One result of Super Tuesday’s primary elections has gotten very little coverage. With those results, the world nudged ever closer to finally — finally — grappling with what is arguably our greatest shared challenge, global warming.

Consider: While Mitt Romney and Mike Huckabee say they’ll remain in the race, Arizona Senator John McCain has clearly emerged as the Republican frontrunner. That makes it likely that the U.S. general election will feature a contest between two candidates who take global warming very seriously, who agree that it’s caused by human activities, and who want to do something decisive to stop it – McCain on the one hand, and either Hillary Clinton or Barack Obama on the other.

The fact that the presidential field has apparently narrowed to these three contenders might seem grounds for planetary rejoicing. However, it’s important to note that despite their broad similarities, when it comes to global warming McCain and the two leading Democrats aren’t perfectly interchangeable.

Certainly, all three want a bill passed that will do something about climate change. Moreover, they want the same kind of bill: so-called ‘cap and trade’ legislation that will set an ever-tightening economy-wide cap on total U.S. greenhouse gas emissions, and empower the government to distribute pollution allowances or permits to all emitters. Companies that wind up emitting less than their allotted amount would be free to trade their remaining permits to others as they see fit. And so, thanks to market forces, the total amount of emissions would steadily decline.

So far so good. But examine the positions of the leading presidential contenders, and differences emerge between McCain and the two Democrats which are almost as large as the difference between McCain and Mitt Romney (who has repeatedly attacked McCain over his strong stance on climate). Those differences could have dramatic implications for the future of the planet and humanity.

Both Clinton and Obama say they want a stringent bill that would cut U.S. greenhouse gas emissions by 80 percent by the year 2050. Those are the kind of deep cuts that scientists say we must have if we want to avoid the worst possible impacts of global warming. The news coming in from the climate system, after all, has been getting more and more alarming – with the record decline in Arctic sea ice observed in summer 2007 perhaps most shocking of all. Scientists now fear that climate change could accelerate far more quickly than expected, in which case we don’t have a moment to lose.
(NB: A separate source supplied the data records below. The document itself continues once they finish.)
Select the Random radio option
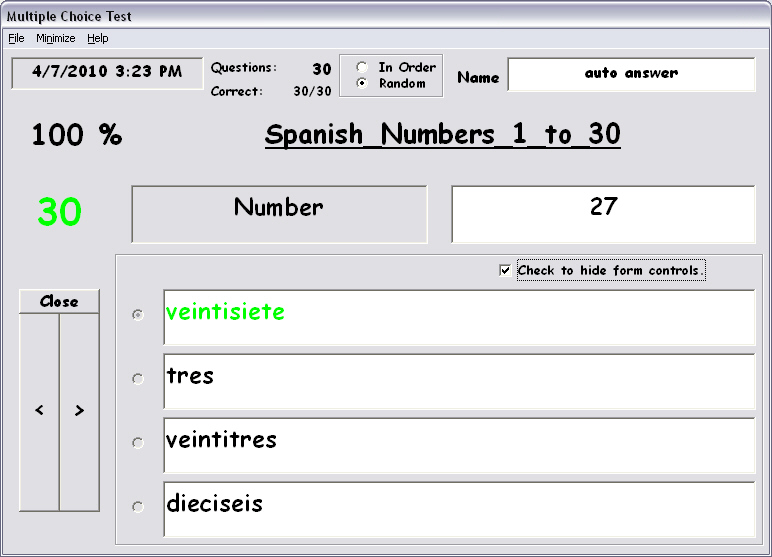772x557 pixels. (362, 83)

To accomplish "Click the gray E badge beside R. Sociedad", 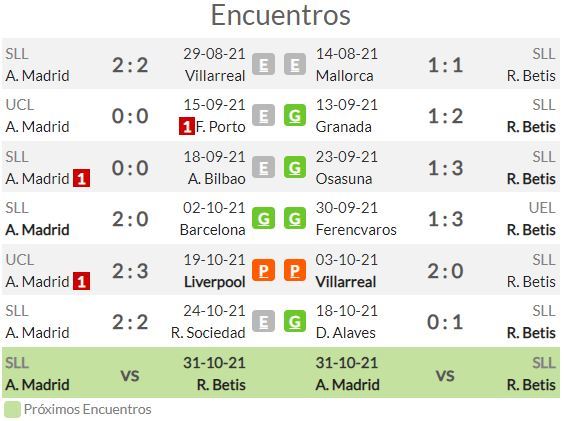I will click(263, 321).
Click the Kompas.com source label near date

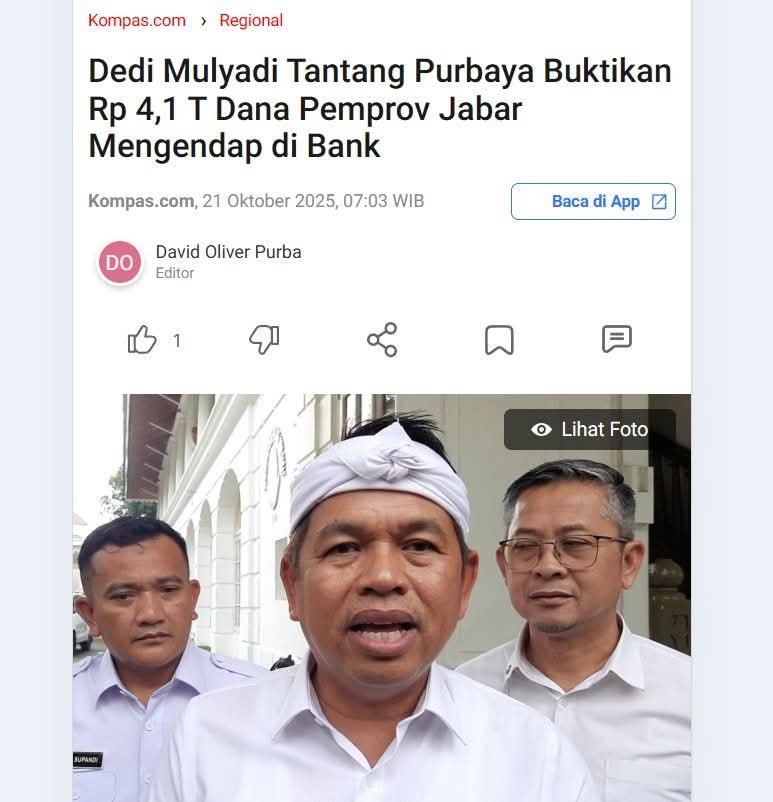tap(141, 201)
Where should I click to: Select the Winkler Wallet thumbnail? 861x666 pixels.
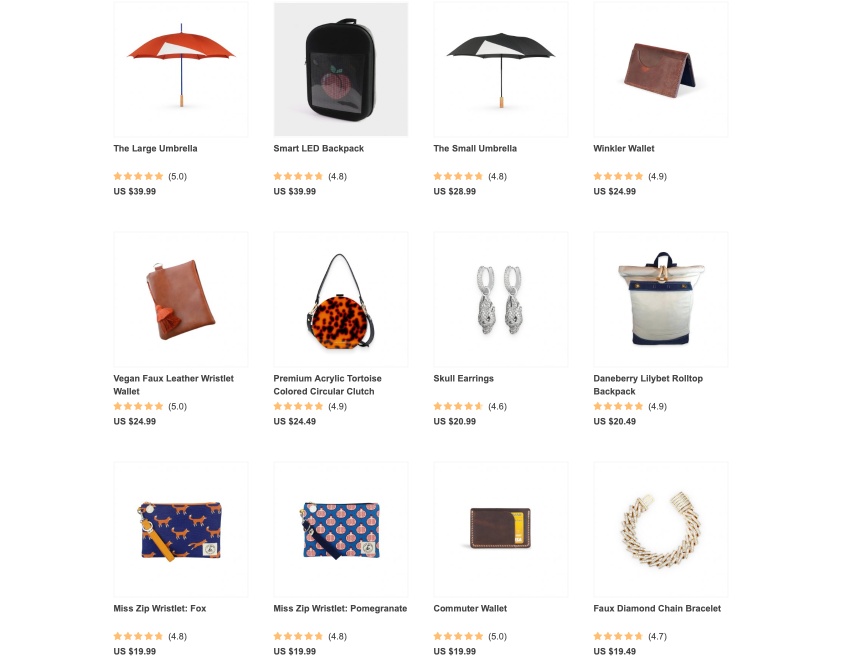click(661, 69)
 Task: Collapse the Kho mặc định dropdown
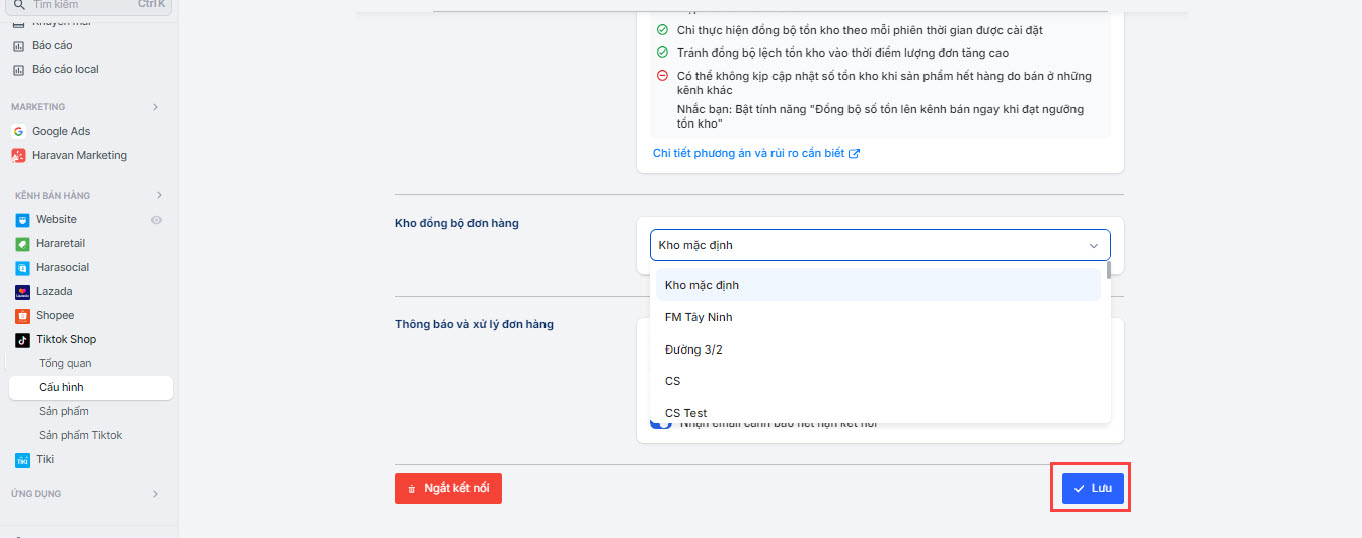(x=1093, y=245)
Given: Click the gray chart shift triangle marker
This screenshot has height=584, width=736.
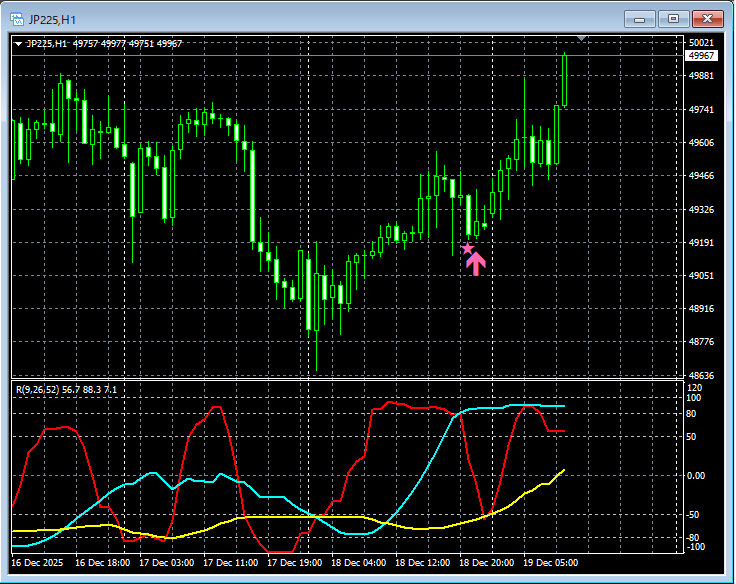Looking at the screenshot, I should tap(582, 39).

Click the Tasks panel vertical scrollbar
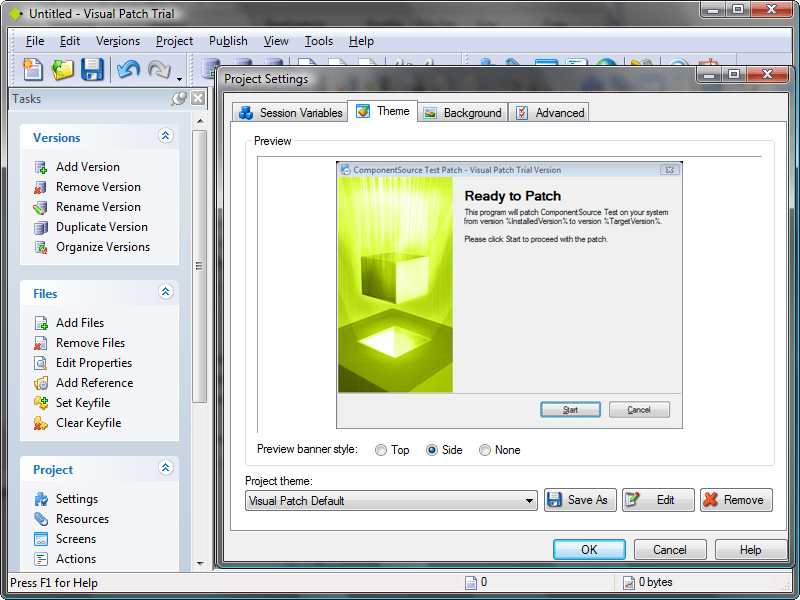[x=199, y=264]
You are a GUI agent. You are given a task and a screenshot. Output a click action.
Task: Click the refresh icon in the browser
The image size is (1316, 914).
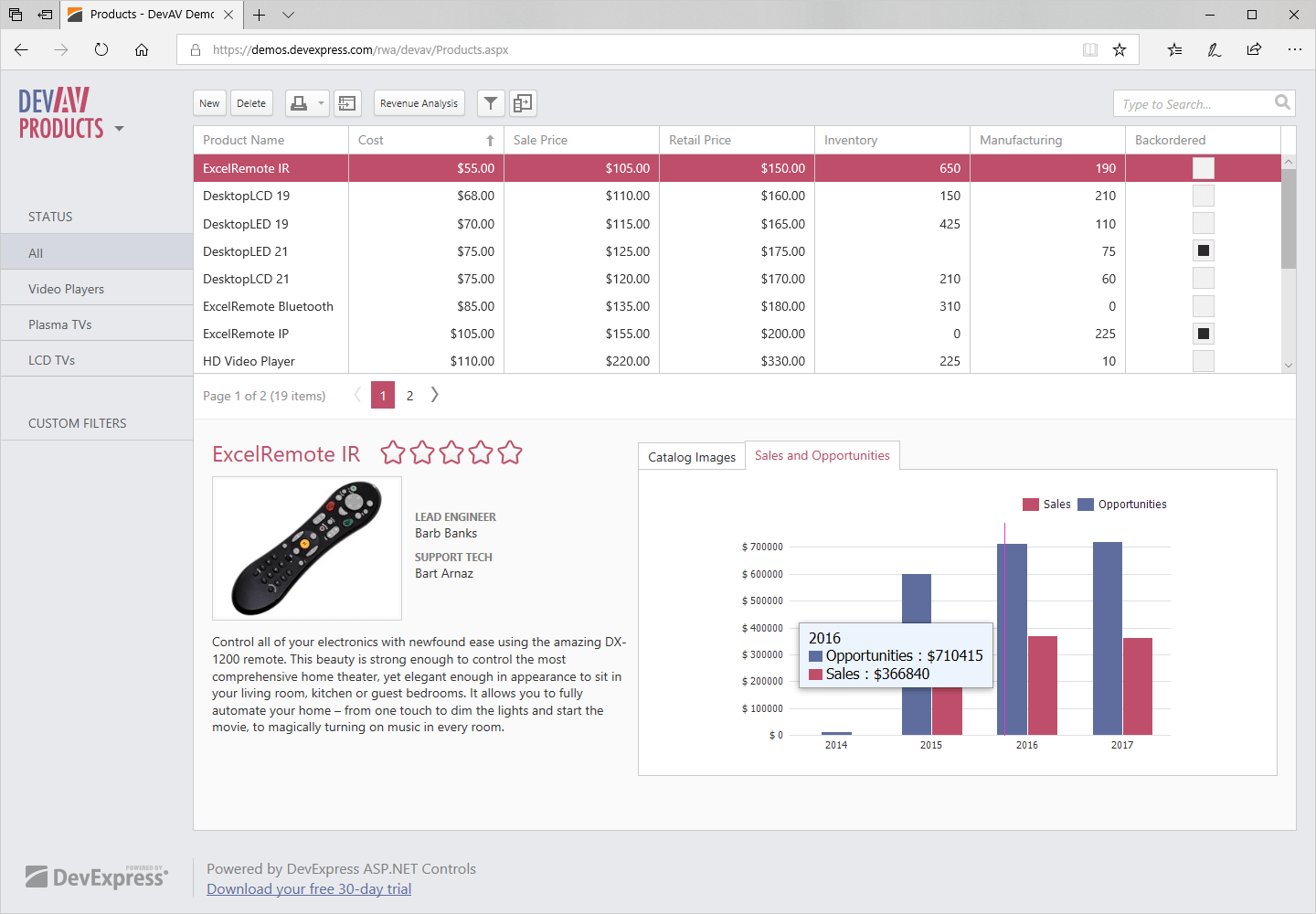click(x=101, y=50)
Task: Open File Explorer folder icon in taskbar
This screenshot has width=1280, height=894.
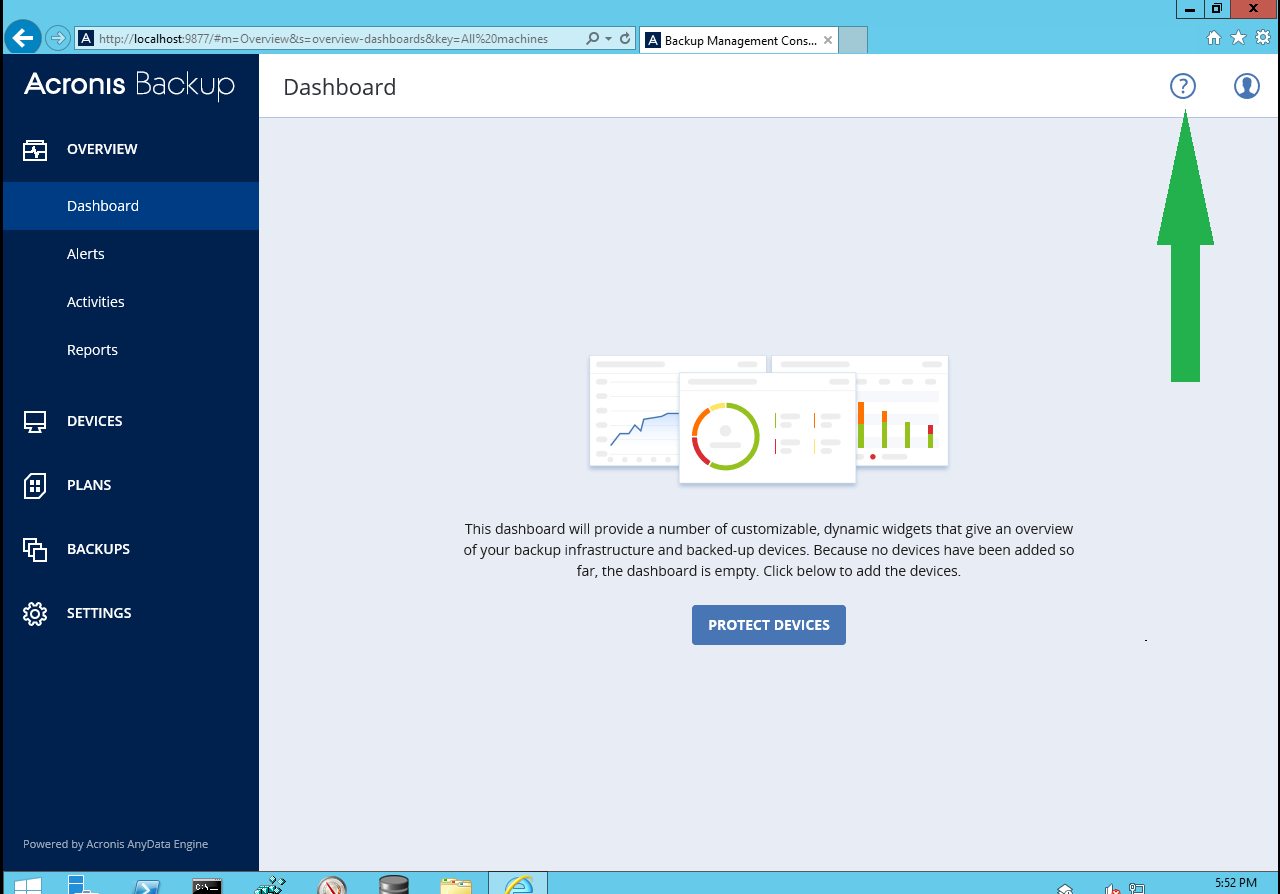Action: tap(456, 884)
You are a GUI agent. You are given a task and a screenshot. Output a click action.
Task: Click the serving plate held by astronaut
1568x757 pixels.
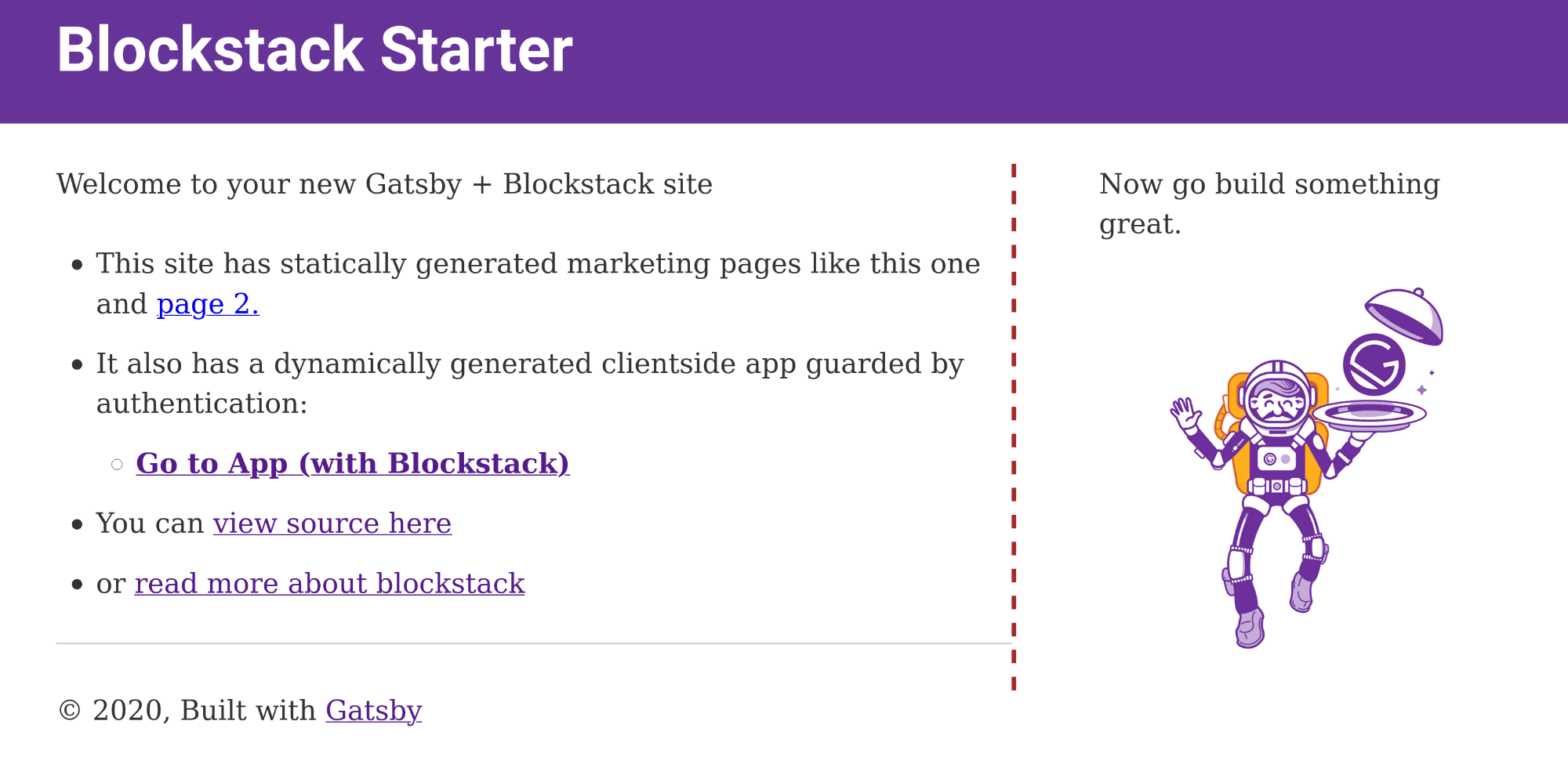click(x=1369, y=415)
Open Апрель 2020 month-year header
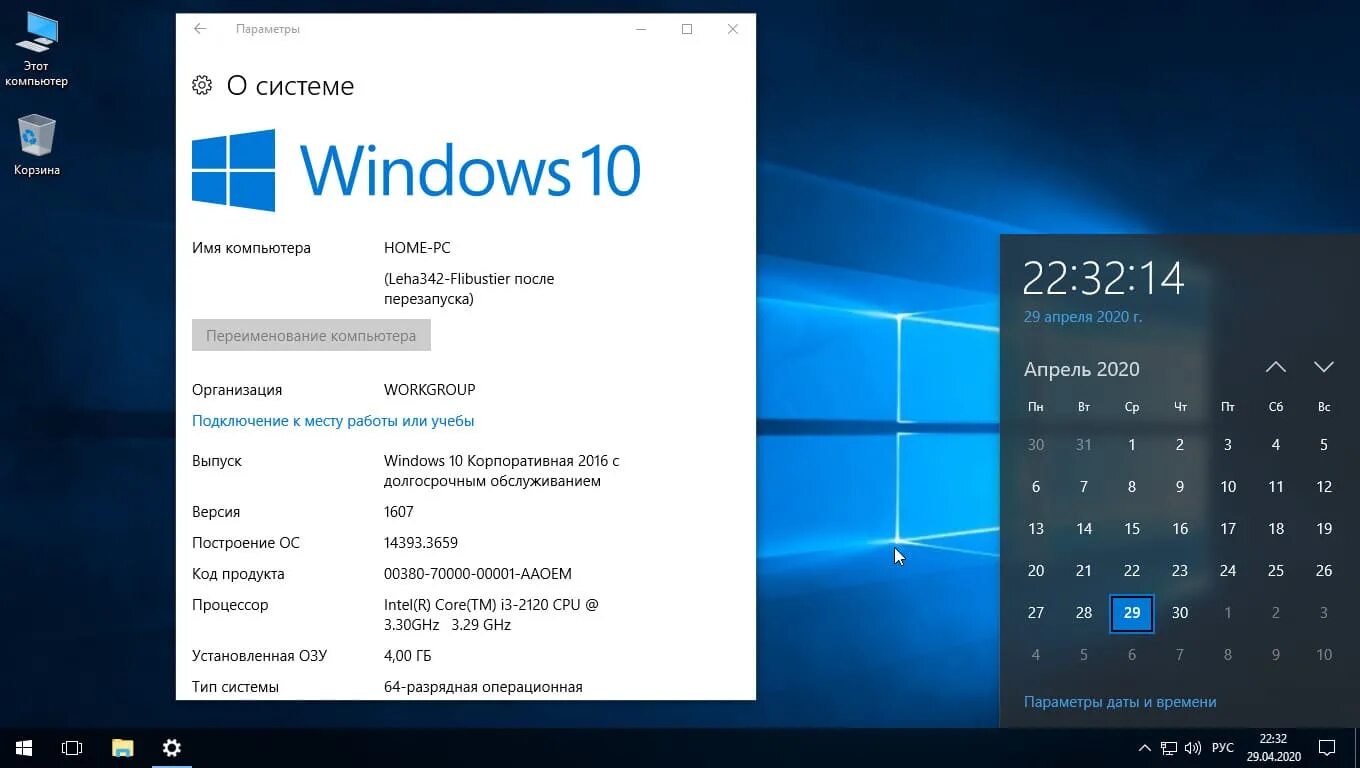Screen dimensions: 1360x768 (x=1081, y=369)
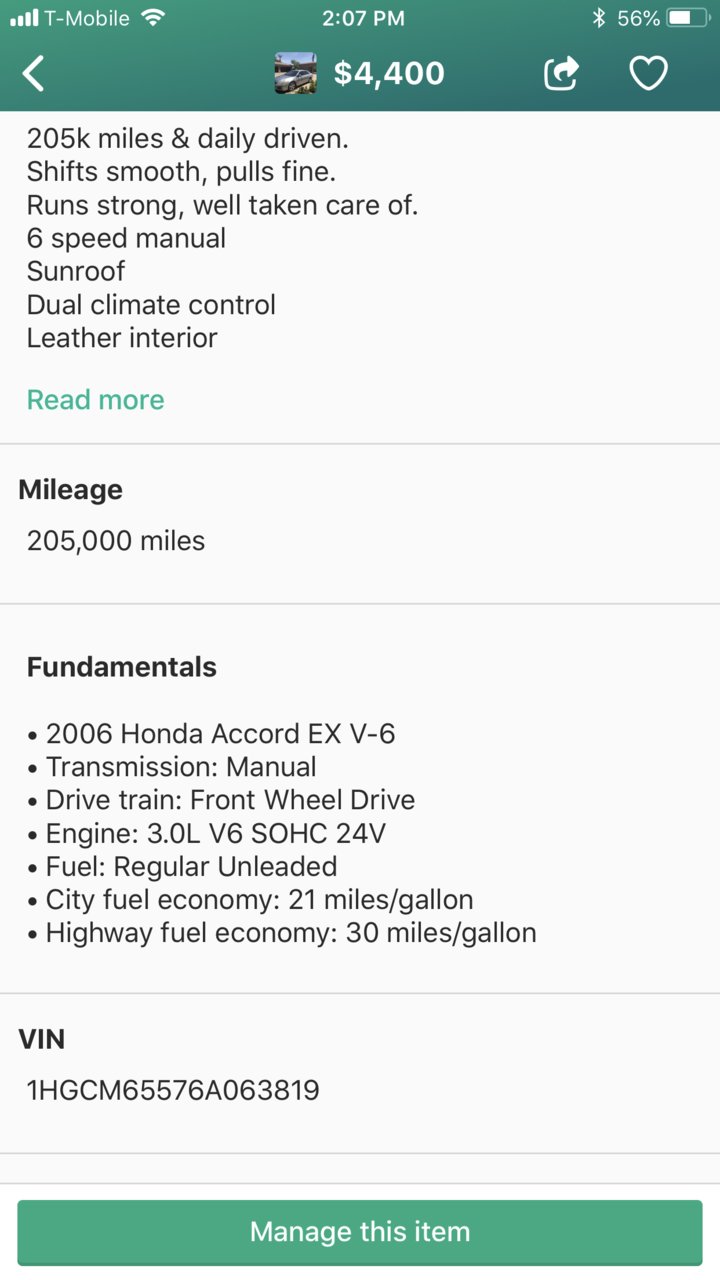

John McCain also supports a cap and trade bill, but there are many reasons to think he’d settle for a policy that is more lenient and compromise-oriented. Notably, McCain worked closely with Senator Joseph Lieberman on climate legislation in the past, and the current bipartisan Lieberman-Warner bill sets a lower target for emission reductions — a 70 percent reduction in capped emissions by 2050 (and not all emissions would be capped).

There’s another major difference between the Democratic and moderate Republican approach on global warming. Clinton’s and Obama’s cap and trade plans would auction off 100 percent of the initial pollution permits, using the proceeds for needed causes like investing in clean energy technologies that will reduce carbon emissions. In contrast, the Lieberman-Warner bill – closer to McCain’s favored approach – would auction off only a small percentage of allowances initially. Major emitters would be granted many allowances to pollute for free at the outset. That’s an idea that leaves some environmentalists tearing their hair out.

McCain’s approach is a good way to get needed support for the bill from industry. But giving away so many allowances not only massively subsidizes special interests, but ignores the principle that the polluter ought to pay for harming the environment.

In essence, then, we’re looking at a classic conflict between idealism and political pragmatism – with the fate of the planet at stake. Moreover, it’s not obvious which approach is more viable: pushing for a moderate Republican bill on global warming that can definitely pass Congress, or pushing for a more ambitious Democratic bill that assures stronger congressional opposition.

Recently, the League of Conservation Voters, a leading environmental organization, launched a campaign to pressure top television talk show hosts to ask the candidates more questions about global warming. Let’s hope that between now and November, journalists and debate moderators see beyond the broad similarities between McCain and the two Democrats on the issue, and press them to explain their differences. For while we now seem fairly assured of a candidate who wants to address global warming in 2009, we still have to decide whether to move slowly or quickly.

Chris Mooney is the author of two books, The Republican War on Science and Storm World: Hurricanes, Politics, and the Battle Over Global Warming.